> Exercise material
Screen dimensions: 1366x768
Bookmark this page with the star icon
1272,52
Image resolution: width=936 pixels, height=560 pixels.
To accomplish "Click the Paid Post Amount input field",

> Required action
Repeat the whole listing exactly. Leave nothing out.

> Exercise response
Screen dimensions: 1366x768
Bookmark this page with the star icon
1272,52
Image resolution: width=936 pixels, height=560 pixels.
To accomplish "Click the Paid Post Amount input field",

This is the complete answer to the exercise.